# who keeping history



## es131245 (Feb 28, 2014)

Maybe I don't understand something... But command `who` shows who is currently online. I'm using 2 desktops to connect to server. If I use exit I will not be in the list. I did not use exit, i've only  clicked shutdown desktop pc. Now server who shows that there are like 10 connections. (2 ips, 2 ptys, dates for last 10 days). When I've finally used "exit" on pty/1 ALL current and old connections on pty/1 disappeared.

Is that's fine?


----------



## SirDice (Feb 28, 2014)

The other sessions disappearing might be a coincidence. Normally a session ends when you exit or "hang-up". But it's possible the sessions never got the "hang-up" signal.
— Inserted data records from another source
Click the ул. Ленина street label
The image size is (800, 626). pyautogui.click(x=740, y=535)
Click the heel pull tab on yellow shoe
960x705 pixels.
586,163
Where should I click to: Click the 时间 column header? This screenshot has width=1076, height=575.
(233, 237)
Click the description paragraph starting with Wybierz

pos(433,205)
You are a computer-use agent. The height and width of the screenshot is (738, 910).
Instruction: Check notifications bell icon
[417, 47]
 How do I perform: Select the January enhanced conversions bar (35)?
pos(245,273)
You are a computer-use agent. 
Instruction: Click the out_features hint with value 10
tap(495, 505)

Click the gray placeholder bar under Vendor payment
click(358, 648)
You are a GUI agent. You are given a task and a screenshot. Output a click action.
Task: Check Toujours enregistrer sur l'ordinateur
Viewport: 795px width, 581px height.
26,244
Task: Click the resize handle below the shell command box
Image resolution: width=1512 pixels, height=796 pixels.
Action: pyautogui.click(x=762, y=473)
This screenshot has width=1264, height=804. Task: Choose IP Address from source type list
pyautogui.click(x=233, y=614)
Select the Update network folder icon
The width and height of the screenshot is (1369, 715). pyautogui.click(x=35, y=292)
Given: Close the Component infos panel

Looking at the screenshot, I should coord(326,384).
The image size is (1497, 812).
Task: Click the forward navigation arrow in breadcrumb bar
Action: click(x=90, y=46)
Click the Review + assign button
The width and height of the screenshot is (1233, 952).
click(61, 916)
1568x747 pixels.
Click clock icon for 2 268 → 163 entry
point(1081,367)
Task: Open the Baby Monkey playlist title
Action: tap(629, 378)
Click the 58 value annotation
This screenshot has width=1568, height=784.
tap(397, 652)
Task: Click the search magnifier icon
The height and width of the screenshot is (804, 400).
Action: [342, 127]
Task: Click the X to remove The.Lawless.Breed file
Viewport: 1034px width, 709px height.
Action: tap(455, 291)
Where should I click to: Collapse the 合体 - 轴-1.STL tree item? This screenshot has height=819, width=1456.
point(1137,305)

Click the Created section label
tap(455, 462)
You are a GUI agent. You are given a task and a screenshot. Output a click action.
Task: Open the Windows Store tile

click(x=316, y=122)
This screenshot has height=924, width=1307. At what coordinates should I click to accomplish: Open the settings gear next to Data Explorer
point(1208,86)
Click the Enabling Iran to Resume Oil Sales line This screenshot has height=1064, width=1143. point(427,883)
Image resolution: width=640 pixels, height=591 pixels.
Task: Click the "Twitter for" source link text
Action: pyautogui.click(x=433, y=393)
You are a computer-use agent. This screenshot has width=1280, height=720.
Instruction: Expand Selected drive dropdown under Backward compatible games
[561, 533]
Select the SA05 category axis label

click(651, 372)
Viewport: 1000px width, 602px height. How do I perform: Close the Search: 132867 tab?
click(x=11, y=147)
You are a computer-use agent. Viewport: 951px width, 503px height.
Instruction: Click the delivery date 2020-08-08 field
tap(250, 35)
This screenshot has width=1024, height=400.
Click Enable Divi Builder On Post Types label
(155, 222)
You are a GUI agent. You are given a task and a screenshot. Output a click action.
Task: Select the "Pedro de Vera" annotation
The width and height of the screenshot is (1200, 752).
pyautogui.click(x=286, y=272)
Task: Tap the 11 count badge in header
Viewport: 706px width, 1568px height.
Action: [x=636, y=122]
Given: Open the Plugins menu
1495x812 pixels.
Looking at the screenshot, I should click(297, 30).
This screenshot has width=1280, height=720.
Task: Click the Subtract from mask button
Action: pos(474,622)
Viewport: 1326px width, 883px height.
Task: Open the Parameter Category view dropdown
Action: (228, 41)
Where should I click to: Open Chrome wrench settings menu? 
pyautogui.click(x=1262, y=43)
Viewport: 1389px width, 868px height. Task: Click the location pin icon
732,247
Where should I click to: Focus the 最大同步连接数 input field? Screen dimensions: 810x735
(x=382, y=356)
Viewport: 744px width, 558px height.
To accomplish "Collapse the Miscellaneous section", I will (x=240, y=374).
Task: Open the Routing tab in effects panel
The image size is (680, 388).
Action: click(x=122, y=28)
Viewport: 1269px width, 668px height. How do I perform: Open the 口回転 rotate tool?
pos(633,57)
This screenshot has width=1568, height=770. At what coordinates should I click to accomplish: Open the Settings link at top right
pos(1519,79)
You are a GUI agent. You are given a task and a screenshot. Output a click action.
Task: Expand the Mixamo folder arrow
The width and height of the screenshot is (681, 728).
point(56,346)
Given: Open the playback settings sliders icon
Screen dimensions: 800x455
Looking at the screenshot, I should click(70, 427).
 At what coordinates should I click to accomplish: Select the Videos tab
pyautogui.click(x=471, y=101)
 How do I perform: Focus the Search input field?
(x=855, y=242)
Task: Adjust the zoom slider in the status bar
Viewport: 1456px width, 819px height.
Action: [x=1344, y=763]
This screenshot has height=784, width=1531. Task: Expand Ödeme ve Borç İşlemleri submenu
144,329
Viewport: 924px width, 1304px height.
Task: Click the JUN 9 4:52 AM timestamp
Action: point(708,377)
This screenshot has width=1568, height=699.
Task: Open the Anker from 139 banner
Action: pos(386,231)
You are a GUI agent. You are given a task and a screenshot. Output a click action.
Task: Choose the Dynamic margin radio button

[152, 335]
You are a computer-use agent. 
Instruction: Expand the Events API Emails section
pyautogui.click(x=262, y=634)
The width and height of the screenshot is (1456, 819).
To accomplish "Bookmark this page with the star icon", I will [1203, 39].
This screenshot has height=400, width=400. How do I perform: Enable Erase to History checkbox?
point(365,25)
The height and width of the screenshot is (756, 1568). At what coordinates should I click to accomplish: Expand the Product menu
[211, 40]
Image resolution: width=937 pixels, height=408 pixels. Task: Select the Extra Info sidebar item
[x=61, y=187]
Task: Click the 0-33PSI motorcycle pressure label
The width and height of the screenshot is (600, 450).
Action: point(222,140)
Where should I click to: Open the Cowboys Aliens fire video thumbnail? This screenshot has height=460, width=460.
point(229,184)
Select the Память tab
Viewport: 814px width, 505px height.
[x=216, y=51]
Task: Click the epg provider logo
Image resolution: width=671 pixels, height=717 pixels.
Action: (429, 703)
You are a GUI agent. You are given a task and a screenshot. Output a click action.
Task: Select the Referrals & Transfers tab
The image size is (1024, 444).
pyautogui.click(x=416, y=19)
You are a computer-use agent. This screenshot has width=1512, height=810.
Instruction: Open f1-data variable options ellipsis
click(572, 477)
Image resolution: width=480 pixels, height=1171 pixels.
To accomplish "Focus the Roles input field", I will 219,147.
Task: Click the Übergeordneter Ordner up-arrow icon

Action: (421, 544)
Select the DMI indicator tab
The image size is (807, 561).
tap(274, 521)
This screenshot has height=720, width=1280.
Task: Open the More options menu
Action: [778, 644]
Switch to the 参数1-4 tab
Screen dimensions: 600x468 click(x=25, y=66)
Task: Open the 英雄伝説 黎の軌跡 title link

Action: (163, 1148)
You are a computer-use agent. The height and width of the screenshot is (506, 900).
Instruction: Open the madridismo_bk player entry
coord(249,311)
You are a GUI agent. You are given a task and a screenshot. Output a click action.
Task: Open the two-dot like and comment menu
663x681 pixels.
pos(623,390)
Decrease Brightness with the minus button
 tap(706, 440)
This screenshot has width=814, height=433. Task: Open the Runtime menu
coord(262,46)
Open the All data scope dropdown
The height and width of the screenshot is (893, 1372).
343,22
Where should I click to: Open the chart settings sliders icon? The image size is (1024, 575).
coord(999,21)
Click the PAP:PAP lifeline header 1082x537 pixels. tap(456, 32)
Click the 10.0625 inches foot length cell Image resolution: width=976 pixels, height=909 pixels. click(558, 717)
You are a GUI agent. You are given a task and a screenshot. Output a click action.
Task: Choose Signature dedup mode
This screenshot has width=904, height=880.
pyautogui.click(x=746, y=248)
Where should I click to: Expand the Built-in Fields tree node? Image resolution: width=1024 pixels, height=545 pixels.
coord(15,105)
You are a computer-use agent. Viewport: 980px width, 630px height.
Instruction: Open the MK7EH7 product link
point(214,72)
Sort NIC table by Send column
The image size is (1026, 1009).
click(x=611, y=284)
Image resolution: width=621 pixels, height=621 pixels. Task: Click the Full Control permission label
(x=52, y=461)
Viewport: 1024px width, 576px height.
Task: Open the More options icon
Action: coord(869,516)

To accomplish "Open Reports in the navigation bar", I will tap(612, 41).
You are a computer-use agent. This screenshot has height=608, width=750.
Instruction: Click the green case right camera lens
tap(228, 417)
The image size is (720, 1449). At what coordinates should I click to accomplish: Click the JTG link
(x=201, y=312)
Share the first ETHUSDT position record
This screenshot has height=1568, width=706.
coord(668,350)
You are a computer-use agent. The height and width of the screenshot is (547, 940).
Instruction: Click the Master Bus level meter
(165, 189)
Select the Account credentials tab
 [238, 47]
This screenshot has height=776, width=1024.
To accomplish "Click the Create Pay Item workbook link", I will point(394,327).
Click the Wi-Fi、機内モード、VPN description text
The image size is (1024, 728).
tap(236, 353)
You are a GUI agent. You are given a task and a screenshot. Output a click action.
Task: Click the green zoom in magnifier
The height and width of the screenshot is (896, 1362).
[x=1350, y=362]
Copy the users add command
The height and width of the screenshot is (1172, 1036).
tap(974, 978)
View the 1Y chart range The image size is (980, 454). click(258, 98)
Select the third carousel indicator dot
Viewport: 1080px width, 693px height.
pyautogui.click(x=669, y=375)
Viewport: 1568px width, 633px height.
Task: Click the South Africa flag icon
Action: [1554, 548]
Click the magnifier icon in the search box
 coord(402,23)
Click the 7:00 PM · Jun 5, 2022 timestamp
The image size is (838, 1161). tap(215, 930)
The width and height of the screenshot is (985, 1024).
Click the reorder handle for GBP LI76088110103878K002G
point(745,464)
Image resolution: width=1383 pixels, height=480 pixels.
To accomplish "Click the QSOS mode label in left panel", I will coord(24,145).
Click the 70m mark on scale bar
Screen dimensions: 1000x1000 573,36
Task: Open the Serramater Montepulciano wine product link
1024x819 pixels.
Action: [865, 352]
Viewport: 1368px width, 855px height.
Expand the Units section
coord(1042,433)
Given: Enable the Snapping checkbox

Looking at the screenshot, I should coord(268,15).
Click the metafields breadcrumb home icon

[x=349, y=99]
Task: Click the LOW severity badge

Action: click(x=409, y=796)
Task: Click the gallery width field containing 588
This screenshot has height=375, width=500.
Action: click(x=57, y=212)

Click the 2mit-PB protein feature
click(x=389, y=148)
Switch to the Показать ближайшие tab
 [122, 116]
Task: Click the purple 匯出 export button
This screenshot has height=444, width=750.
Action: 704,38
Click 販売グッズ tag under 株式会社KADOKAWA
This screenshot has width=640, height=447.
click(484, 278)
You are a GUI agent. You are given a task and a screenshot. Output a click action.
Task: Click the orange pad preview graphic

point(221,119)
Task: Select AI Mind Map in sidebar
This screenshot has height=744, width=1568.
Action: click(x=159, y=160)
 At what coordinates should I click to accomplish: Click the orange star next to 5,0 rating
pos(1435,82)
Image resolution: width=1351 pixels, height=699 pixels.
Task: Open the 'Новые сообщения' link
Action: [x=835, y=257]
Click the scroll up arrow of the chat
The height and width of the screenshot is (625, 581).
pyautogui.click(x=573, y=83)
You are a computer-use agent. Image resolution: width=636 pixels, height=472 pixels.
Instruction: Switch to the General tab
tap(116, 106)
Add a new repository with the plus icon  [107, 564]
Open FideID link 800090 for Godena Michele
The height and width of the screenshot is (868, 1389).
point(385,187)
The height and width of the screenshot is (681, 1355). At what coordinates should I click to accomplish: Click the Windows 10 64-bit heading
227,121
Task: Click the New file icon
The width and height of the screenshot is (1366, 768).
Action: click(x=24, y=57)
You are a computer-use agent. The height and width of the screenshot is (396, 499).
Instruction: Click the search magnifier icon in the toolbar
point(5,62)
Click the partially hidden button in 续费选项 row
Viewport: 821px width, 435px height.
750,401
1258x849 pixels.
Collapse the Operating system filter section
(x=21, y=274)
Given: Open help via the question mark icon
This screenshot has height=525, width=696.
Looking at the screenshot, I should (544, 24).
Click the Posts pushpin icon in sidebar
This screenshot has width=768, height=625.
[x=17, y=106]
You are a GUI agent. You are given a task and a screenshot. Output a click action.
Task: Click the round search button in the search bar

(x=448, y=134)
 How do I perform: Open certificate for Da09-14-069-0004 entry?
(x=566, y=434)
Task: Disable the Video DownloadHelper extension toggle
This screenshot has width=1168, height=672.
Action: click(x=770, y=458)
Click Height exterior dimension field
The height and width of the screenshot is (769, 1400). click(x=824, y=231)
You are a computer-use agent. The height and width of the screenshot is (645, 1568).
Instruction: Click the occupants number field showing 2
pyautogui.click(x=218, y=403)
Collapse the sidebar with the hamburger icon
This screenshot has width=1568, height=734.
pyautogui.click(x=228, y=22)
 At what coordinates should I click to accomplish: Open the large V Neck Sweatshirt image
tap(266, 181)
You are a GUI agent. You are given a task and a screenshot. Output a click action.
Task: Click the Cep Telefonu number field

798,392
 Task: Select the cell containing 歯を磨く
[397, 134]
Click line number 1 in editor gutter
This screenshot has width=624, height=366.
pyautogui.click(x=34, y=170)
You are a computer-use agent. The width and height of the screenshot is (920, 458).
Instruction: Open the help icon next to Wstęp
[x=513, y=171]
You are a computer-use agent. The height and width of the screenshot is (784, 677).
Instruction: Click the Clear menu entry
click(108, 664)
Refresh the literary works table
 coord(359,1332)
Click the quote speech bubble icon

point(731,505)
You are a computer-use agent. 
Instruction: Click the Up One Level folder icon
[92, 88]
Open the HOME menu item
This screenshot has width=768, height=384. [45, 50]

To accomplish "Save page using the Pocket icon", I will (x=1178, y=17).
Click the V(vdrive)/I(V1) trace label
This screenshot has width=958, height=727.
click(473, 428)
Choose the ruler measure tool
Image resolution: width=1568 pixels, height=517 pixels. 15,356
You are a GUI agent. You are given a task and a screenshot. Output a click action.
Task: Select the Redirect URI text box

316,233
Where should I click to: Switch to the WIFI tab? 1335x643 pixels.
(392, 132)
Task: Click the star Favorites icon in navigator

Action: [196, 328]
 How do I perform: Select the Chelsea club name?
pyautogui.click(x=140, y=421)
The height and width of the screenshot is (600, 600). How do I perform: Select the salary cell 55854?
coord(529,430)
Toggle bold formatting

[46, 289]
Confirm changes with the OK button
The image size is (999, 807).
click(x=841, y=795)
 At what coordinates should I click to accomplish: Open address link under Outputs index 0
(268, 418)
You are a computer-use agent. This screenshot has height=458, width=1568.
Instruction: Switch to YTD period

Then they'll stay until the shell times out, which could be a very long time.


----------



## es131245 (Feb 28, 2014)

Is there a way to limit that timeout?


----------



## SirDice (Feb 28, 2014)

For csh(1) shells you can set autologout (which is set to 60 minutes by default) in your ~/.cshrc: 
	
	



```
set autologout = 5
```
 Other shells have similar variables, for bash you need to set TMOUT. Setting them logs a user off after a set number of minutes of being idle.


----------



## es131245 (Feb 28, 2014)

Strange, I never setted those variables and there isnt sign of it. So if its set to default 60 minutes how could it made up to a week? Moreover if same pts was used


----------



## SirDice (Feb 28, 2014)

The process itself may have hung up. It's also possible the shell was running something and that process never released the shell. Then it would be stuck there until that process finally exits. Your last login may have nudged it enough to exit causing the shell that started it to finally exit too.


----------